Excerpt provided:

★ ★ ★ ★ ★

Hence, the difficulty of defining the concepts of “public” and “private”, “public space” and “private space”, and, as a result, “privatization of public space” turns out to be not only a problem of law but also one of language. Understanding what “privatization of a normally public space” means from the legal point of view needs formulating hypotheses about what “normally” means from a semantic point of view. This need is evident if one considers the following classic legal statement about the importance of free speech in public streets. Such statement seeks to regulate legal controversies such as Marsh v. Alabama, concerning the right of a Jehovah’s Witness to distribute religious leaflets in Chickasaw, Alabama — a company town in which every street was owned by a private corporation:

Wherever the title of streets and parks may rest, they have immemorially been held in trust for the use of the public and, time out of mind, have been used for purposes of assembly, communicating thought between citizens, and discussing public questions. Such use of the streets and public places has, from ancient times, been a part of the privileges, immunities, rights, and liberties of citizens. (Hague v. CIO, 307 U.S. 496, 515 (1939))

★ ★ ★ ★ ★

Dataset records:
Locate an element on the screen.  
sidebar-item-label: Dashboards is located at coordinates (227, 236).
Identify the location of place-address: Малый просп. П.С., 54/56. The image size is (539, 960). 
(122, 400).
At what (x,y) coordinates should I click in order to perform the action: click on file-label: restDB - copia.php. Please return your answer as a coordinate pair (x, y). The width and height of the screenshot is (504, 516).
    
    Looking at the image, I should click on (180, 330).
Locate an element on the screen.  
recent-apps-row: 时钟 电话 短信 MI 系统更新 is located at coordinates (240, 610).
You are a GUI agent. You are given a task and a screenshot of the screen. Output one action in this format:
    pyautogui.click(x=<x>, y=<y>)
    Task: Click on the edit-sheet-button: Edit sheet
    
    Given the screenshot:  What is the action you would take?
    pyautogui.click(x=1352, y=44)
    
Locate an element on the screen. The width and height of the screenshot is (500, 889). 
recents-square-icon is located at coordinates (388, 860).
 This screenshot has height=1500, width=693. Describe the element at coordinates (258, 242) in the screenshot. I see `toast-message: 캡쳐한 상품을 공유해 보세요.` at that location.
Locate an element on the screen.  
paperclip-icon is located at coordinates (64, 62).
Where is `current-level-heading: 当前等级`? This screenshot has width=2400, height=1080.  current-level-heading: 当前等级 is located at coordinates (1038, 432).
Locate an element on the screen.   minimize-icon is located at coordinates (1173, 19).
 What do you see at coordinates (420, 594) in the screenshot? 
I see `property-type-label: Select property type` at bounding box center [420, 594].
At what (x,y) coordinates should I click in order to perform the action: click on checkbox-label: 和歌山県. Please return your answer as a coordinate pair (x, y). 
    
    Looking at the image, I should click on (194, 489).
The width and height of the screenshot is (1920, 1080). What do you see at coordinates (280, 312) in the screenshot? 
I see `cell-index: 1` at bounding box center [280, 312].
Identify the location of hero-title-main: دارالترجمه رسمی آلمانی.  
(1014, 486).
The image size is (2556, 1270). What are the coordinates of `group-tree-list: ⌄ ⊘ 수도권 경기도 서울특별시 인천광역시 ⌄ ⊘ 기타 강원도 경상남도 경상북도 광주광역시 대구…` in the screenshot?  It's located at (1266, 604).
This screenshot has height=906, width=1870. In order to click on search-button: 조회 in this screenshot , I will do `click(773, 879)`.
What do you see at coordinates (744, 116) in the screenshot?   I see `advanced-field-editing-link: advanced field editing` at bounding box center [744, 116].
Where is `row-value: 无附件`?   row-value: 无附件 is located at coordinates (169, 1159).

★ ★ ★ ★ ★

Continue the excerpt on privatizing public space, picking up after its closing quotation from Hague v. CIO.

The argument of this legal statement can be resumed as follows: although the streets of a town are owned by private subjects, the cultural history of USA streets is such that they must be considered as a normally public space. Therefore, freedom of speech cannot be restricted in corporate-owned streets as if they were a private space, but must be regulated as if they were a public space. More generally, this and other legal statements basically indicate that the economic and the cultural definitions of what is public and what is private do not always coincide, and the fact that a space is economically defined as the property of a private does not always imply that such space is normally private. This discrepancy is evident whenever contradictions between the economic and the cultural definitions of space arise. Behaviors that might be illegitimate or even illegal in a certain space, when its economic definition is considered, might be legal or even legitimate if its cultural definition is taken into account. Thus, the task of legal scholars is to recompose such contradictions by considering both the economic and the cultural definitions of space. Obviously, the final equilibrium between cultural traditions and economic trends also depends on political assumptions about what kind of interplay between economic and cultural forces should articulate space in a society.

3.3. The task of cultural semiotics.

However, understanding the cultural definition of a certain space in a particular period and context is not the task of legal scholars, although such understanding is fundamental for the formulation of their judgments. It is rather the task of a cultural semiotics of space: a systematic study of the way in which different cultures in different historical periods elaborate different typologies of spaces and give them different semantic connotations, for instance a “public” connotation as more or less rigidly opposed to a “private” connotation. Such systematic study must be not only synchronic but also diachronic. It must describe, for instance, the way in which old local cultural definitions of public space interact with new global economic definitions of private space.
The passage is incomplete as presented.